There are indications of an exponential rise of the risk with an increasing intensity. Therefore, the integrated
values (e.g. r.m.s. values) will severely underestimate the health risk if daily exposures contain segments with
a high magnitude or transients with high peak acceleration (shocks, bumps). The more sophisticated
procedures described in ISO 2631-5 will be required for an adequate evaluation in such cases. For the same
reason, averaging of r.m.s. values for different days can lead to an underestimation of the health risk. This is
the case if days with significantly different daily exposure values are averaged.
EN 14253 describes how to measure and calculate the daily vibration exposure in various situations. Annex A
of EN 14253:2003 includes calculation of daily exposure for the cases where the daily work consists of long
uninterrupted operations and for the cases where the daily work consists of operations or work cycles with
different vibration magnitudes over short periods.
NOTE Research is continuously going on in various places and it is important for the management to follow the
development and be aware of revisions of the applicable standards.
4.4 Legal requirements
The EU Directive 2002/44/EC includes requirements on vibration exposure values that shall not be exceeded
(limit values) and exposure values above which actions for reduction of the vibration shall be taken (exposure
action values).
The vibration exposures should be determined for a workday that is representative for the most pronounced
vibration conditions. Averaging over workdays should not be made.
It should be noted that the limit values given by the EU Directive 2002/44/EC are not "safe" values. According
to ISO 2631-1:1997, Annex B, a significant health risk can be expected at levels below the limit values of the
EU Directive 2002/44/EC. Although exposures below the action value do not generally generate significant
health risks, there are cases where exposures below the action value can cause health problems. This is, for
example, the case when the exposure contains shocks or at unfavourable postures.
Guidance on strategies for assessment of a workplace is given in Annex B.
4.5 Use of declared values
The Machinery Directive 98/37/EC requires a declaration of the vibration emission value at operator’s position
in case this value is above 0,5 m/s . According to EN 1032, the declared value is representative of the
75-percentile of vibration values experienced in typical intended use of the machinery in the mode of operation
causing the highest vibration. It also states that the emission values should not be used for assessment of the
health risk. However, the declared emission values can be useful in comparison of machinery and in selection
of a machine for a certain task. If declared emission values are used, together with exposure duration, in order
to get a rough and conservative estimate of the daily exposure that can be expected, it should be kept in mind
that the declared value may be temporarily exceeded.

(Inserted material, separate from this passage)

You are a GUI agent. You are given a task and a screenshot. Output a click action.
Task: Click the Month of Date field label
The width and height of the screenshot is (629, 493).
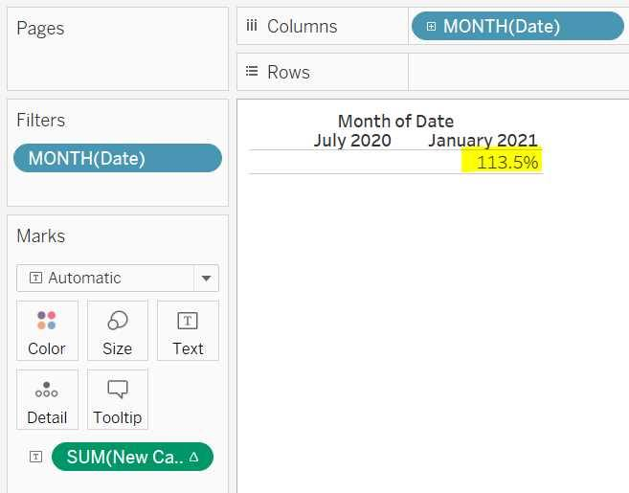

5 Formulation of provisions aimed at avoiding and reducing vibration exposure
In case the daily vibration exposure for an individual operator can exceed the action value of the EU Directive
2002/44/EC, a strategy for reduction and control of the vibration exposure should be formulated and
implemented. If the exposure action value is not exceeded but risk is demonstrated to exist (e.g. because of
exposure to high level of shocks), the strategy should include control of this risk. Elements of a strategy for the
control of vibration and shock exposure may include one or more of the following activities:
 work task re-design, especially with regard to the main contributor to the vibration exposure;
 machinery or process modification, e.g. use of low-vibration machinery;
 modification of means for reduction of vibration transmission from source to operator, e.g. selection of
machine with cab suspension, appropriate seats, etc.;
 limitation of individual exposure durations, especially with regard to the main contributor to the vibration
exposure (including job rotation);
 control of that the tyre inflation pressure is maintained according to the manufacturer's manual;
 selection of manufacturer’s options for wheels and tyres appropriate for the conditions of use;
 maintenance of road surface.
Annex C provides a practical example of application of the various methods.
6 Minimising vibration exposure
6.1 Vibration reduction by task and process re-design
Detailed information should be gathered concerning the usage of the various machines, processes and tools
that have been identified as sources of whole-body vibration hazard.
In considering a particular process or task, the first step would be to define its purpose in broad terms, i.e.
what is to be achieved or done. The second step is to split up the process into its key elements, highlighting
those stages that are the principal contributors to the vibration exposure. Actions for limitation of the vibration
exposure may be concentrated to these contributors.
Work tasks should be designed so that
 whole-body vibration exposures are as low as practicable,
 the daily period of exposure to excessive vibration is as short as possible,
 the exposure to severe shocks is avoided and
 the working posture is one which imposes the least adverse health effects of the vibration.
In many cases, travelling over rough ground is the main contributor to the vibration exposure. This exposure
may be managed by the following activities:
 Minimising the travelling distance by organisation of the work, including (if applicable) travelling to and
from breaks. This is also positive for the work efficiency.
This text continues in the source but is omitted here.